EDITORIAL

Giro radical en Telefónica

El presidente de Telefónica, César Alierta, provocó ayer, dos días antes de completar su segundo año al frente de la primera compañía española, una sacudida en la estructura y los proyectos del grupo al adoptar decisiones de gran calado. En primer lugar ha decidido congelar las inversiones de UMTS, el teléfono móvil del futuro, como fórmula para parar la sangría en los resultados. Ello le ha llevado a efectuar un enorme ajuste contable en la filial de móviles y, por consecuencia, en las cuentas consolidadas del grupo, que también se han visto afectadas por ajustes de las inversiones latinoamericanas. El resultado son unas pérdidas de 5.574,2 millones de euros (927.468 millones de pesetas) en el primer semestre. La cara positiva es el importante crecimiento del cash flow, lo que le ha permitido reducir en 5.000 millones la deuda, un factor que penaliza gravemente la cotización en Bolsa. La cirugía aplicada permitirá soltar lastre y generar beneficios en el segundo semestre. La acción, tras un sesión de severas pérdidas en la Bolsa de Madrid, abrió fuertemente al alza en Nueva York.

La decisión de congelar el UMTS supone dar marcha atrás en una de las actividades sobre las que Telefónica había montado su desarrollo futuro. El retraso de la tecnología, el alto precio que se pagó en algunos casos por las licencias y las trabas impuestas por algunos Gobiernos han obligado a abandonar, al menos por unos años, esa estrategia. A ello se añade el hundimiento del valor, una de las grandes obsesiones de Alierta. Las acciones de Telefónica han perdido el 42,41% en lo que va de año.

La primera operadora de telecomunicaciones española ha dado un giro de 180 grados no sólo en lo referido a la telefonía móvil UMTS. La compañía hizo ayer otro anuncio importante, la vuelta al dividendo, lo que rompe una línea marcada en su día por Juan Villalonga, que defendía que la mejor retribución para los inversores era la revalorización de la acción. Los tiempos de la burbuja bursátil han pasado y cada vez se está imponiendo más la tesis de que la recuperación de la Bolsa -grandes medidas de control y disciplina sobre las decisiones de los gestores al margen- tiene que venir de la mano de ofrecer al mercado algo más que espectaculares previsiones de crecimientos anuales. Los inversores quieren algo palpable y sólido como el dividendo.

Los cambios de estrategia han venido acompañados de una amplia remodelación de la cúpula directiva del grupo.

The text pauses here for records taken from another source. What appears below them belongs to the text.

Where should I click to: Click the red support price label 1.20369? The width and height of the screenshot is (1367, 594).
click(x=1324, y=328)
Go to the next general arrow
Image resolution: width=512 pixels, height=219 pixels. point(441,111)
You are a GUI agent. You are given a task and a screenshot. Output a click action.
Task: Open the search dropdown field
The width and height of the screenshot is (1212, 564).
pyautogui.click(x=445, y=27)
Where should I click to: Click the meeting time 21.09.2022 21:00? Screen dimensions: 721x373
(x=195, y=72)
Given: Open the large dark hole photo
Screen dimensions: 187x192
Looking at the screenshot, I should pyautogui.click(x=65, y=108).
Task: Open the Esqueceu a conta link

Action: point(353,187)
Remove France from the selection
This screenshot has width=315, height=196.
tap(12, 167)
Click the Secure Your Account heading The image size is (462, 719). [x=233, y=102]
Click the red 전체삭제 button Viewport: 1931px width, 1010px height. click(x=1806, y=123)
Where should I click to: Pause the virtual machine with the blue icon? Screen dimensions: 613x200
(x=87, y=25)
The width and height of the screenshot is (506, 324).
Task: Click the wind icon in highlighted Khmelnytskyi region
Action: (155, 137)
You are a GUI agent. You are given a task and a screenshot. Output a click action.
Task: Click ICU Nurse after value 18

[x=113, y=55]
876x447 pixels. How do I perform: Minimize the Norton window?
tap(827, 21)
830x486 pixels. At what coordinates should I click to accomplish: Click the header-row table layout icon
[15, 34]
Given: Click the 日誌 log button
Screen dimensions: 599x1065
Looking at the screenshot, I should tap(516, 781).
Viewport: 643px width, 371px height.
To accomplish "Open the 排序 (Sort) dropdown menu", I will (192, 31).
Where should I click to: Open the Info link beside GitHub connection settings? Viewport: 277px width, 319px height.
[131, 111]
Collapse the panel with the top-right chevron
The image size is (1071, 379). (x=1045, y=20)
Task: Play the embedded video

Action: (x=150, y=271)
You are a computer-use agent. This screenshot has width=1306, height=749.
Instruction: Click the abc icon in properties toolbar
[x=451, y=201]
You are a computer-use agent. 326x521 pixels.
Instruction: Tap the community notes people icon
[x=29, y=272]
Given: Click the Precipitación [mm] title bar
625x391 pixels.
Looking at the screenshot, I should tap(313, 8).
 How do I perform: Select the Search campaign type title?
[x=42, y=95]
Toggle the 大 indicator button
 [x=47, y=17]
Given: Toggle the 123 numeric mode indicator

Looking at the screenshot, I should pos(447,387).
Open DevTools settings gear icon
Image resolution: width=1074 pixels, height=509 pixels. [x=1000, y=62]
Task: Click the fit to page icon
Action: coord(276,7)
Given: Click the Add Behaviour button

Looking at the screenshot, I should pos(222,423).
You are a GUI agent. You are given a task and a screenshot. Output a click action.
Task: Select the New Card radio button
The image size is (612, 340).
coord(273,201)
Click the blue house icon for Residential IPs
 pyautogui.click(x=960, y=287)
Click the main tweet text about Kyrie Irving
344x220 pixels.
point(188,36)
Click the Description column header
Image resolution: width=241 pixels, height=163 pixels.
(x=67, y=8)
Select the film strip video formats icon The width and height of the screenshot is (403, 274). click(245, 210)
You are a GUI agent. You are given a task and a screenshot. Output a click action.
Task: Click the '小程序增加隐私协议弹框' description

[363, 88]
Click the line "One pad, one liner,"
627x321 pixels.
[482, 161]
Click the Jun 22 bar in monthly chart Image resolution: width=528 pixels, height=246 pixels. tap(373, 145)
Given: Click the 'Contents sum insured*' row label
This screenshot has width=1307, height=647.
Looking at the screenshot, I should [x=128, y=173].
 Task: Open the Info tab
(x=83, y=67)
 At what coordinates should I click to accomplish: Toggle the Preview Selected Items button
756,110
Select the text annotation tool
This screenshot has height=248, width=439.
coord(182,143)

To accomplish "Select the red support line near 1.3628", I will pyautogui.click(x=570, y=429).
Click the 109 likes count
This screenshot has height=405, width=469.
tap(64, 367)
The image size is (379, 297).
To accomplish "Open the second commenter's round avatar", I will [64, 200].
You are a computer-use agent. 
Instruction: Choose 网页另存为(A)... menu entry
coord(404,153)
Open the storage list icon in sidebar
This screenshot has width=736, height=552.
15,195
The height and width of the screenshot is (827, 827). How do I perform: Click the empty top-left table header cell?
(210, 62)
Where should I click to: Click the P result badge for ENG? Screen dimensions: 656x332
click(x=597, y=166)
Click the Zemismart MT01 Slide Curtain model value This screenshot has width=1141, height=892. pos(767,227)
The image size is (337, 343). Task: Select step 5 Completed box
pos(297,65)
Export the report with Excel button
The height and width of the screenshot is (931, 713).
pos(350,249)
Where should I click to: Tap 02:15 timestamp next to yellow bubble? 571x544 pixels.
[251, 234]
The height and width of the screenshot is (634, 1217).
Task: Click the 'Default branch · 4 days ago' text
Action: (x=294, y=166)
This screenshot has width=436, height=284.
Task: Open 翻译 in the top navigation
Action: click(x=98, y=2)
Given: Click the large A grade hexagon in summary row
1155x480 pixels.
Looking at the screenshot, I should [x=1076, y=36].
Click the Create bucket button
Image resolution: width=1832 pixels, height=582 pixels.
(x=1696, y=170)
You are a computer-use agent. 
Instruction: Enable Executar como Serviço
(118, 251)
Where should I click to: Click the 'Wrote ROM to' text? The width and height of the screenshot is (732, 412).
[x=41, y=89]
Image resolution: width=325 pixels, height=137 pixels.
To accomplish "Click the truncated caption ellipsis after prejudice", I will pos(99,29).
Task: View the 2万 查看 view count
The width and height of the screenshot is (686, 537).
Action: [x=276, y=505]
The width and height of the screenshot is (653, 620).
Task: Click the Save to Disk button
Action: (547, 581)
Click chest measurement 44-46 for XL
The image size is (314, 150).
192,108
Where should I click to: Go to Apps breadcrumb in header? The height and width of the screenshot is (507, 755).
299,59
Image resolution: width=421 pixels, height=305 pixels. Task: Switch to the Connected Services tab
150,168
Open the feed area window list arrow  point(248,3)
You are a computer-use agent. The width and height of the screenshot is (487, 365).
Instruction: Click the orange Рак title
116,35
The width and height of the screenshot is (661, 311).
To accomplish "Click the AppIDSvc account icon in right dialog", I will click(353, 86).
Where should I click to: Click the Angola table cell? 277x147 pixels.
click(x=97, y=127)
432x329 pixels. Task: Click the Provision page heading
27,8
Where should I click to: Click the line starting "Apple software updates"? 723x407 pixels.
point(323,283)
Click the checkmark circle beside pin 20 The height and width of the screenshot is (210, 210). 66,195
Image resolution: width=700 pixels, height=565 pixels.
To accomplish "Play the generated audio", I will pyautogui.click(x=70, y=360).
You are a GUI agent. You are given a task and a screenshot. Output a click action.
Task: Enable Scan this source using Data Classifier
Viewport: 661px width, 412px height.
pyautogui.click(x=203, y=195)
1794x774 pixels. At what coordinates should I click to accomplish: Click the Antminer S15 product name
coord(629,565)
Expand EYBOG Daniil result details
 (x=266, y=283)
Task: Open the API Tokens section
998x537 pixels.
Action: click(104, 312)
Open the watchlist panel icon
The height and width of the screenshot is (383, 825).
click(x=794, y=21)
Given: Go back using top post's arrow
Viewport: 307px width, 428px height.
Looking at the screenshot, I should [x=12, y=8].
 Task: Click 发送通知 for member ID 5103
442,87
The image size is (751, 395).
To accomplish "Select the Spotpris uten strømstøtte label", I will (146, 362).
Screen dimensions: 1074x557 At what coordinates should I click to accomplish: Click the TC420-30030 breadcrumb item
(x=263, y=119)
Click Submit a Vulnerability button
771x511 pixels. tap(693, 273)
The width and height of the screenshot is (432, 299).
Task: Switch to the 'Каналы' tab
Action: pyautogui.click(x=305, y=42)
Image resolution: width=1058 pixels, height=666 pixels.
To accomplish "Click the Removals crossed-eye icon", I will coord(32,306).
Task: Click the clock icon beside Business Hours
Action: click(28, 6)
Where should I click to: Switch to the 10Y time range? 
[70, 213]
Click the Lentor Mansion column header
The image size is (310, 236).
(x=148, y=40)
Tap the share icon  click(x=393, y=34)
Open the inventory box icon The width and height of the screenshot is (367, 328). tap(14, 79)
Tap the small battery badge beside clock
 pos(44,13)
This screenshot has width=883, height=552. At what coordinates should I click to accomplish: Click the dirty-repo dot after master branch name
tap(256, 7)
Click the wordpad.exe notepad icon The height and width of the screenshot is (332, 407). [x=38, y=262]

Tal vez el cambio más llamativo haya sido el relevo al frente de Telefónica Móviles. Luis Lada cede la presidencia ejecutiva a Antonio Viana, hasta ahora responsable de Telefónica Internacional, a quien curiosamente sustituye el anterior director financiero, José María Álvarez Pallete. Lada pierde el control de Móviles, pero se hace cargo de la estrategia, el desarrollo corporativo y los marcos regulatorios, lo que le convierte en el teórico número tres del grupo.